Passwords: Two 50-characters vs one 100-characters

Question

In this Information Security question, we discuss whether or not a $100$ character secret randomly-generated username is equivalent to a $50$ character secret randomly-generated username plus a $50$ character secret randomly-generated password.

This answer [now deleted] claims that there is a mathematical difference.

It claims:

If we assume that the user id can be kept private and is choosen randomly, it would allow for more combinations. If we make an example with a base of $62$ possible characters to choose from $(a..z, A..Z, 0-1)$, we get:

$62^{100} = 10^{179}$ combinations [versus] $62^{50} + 62^{50} = 80^{89}$ combinations

Is this correct?

It seems erroneous to me; requiring two $50$ character items would be the same number of combinations as requiring one $100$ character item. If I'm mistaken, can you help me understand my error?

Answer 1

You are correct, they are equivalent. The answer you quote adds $62^{50}$ and $62^{50}$ instead of multiplying these numbers together.

One hundred characters is one hundred characters. If it helps, think about what happens with smaller number of characters. (Take an extreme example, like only allowing the letters "a", "b", and "c" in the username and password, and comparing the number of one character usernames with one character passwords to the number of two character usernames.)

How would you write down a hundred character username? You'd write down a hundred characters. How would you write down a fifty character username together with a fifty character password? You'd write down a hundred characters. If you came accross a hundred characters somewhere, how would you know which process was used to create the string? You can translate any string of one hundred characters into either a username/password pair, or into just a username, and this translation is a bijection in each case.

Answer 2

Is this correct?

No. This is wrong: $62^{50} + 62^{50}$

There are $62^{50}$ possible user names, and for each one, there are $62^{50}$ possible passwords. Therefore, all together, there are $62^{50} \cdot 62^{50} = 62^{100}$ combinations.

Answer 3

The answer that you are referring to is incorrect, the total number of combinations will be $62^{50}\cdot 62^{50}=62^{100}$

Answer 4

It depends on how they're verified.

If you provide both username and password, and the computer tells you "yes" or "no", then there are $62^{100}$ possible combinations: each of the $62^{50}$ possible usernames can be paired with each of the $62^{50}$ possible passwords to get $62^{50} * 62^{50} = 62^{100}$ possible username/password combinations.

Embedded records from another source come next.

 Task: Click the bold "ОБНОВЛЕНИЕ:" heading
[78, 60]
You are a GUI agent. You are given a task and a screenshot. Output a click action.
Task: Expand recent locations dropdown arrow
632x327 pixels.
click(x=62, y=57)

If, on the other hand, you can independently check the username and password (for example, if the computer checks the username before checking the password), $62^{50} + 62^{50}$ is correct. You need $62^{50}$ guesses to figure out a valid username, and then $62^{50}$ more guesses to figure out the password.

Answer 5

In the context of services which allow online registration (the vast majority of existing websites), there is indeed a difference. It's trivial to check the validity of the username alone by simply trying to register a new user with that name. For valid usernames, the site will have no option but to report that the name is already taken.

In case of a brute-force attack (trying every possible combination) guessing a valid username then a valid passowrd leads to the $62^{50} + 62^{50}$ result cited in the answer.